At the Village Vets in Decatur, Dr. Ashley Alford has learned to read dogs.  She says they give off clues we humans sometimes miss.
"One of the biggest signs we misread is the wagging of the tail," said Alford.  "That does not always mean that a dog is friendly.  That just means that a dog wants to be engaged."

Alford says when most people see a dog, they automatically reach out to pet it-- not picking up on clues that they need to back off.  Growling, lowering or turning of the dog's head, and breaking eye contact are signs, she says, that it's time to step back.  

In fact, dogs communicate much of how they're feeling with their eyes. So, if they're anxious or uncomfortable, they may turn or break eye contact.

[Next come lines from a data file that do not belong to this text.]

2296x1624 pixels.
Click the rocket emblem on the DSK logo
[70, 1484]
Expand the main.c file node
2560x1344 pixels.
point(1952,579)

"And especially if they're giving you that side eye, where you can see the whites of the eyes, the eyes are very big-- that means that a dog is scared," said Alford.  "So you don't keep going in to pet that dog. You want to kind of back away and give that dog its space."

Every year, about 4.7 million Americans are bitten by a dog. When it happens, the dog that's doing the biting isn't a dog we don't know.  It's the one we do.  That makes it critical for children to learn the warning signs to leave a dog alone.  

Alford says if a dog becomes withdrawn, runs from the kids who are around him, or starts to growl, it's best to separate them from the children.  She also stresses the importance of watching the dogs at all times, and if you notice something that the child is doing or that the dog is doing, you should correct that behavior.